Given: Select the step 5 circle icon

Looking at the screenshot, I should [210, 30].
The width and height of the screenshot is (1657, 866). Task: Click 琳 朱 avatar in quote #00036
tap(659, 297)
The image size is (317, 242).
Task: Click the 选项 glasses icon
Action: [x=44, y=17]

^^^^^^^^

Each line above should be reproduced exactly, with nothing omitted.

Given: Select the step 5 circle icon

Looking at the screenshot, I should [210, 30].
The width and height of the screenshot is (1657, 866). Task: Click 琳 朱 avatar in quote #00036
tap(659, 297)
The image size is (317, 242).
Task: Click the 选项 glasses icon
Action: [x=44, y=17]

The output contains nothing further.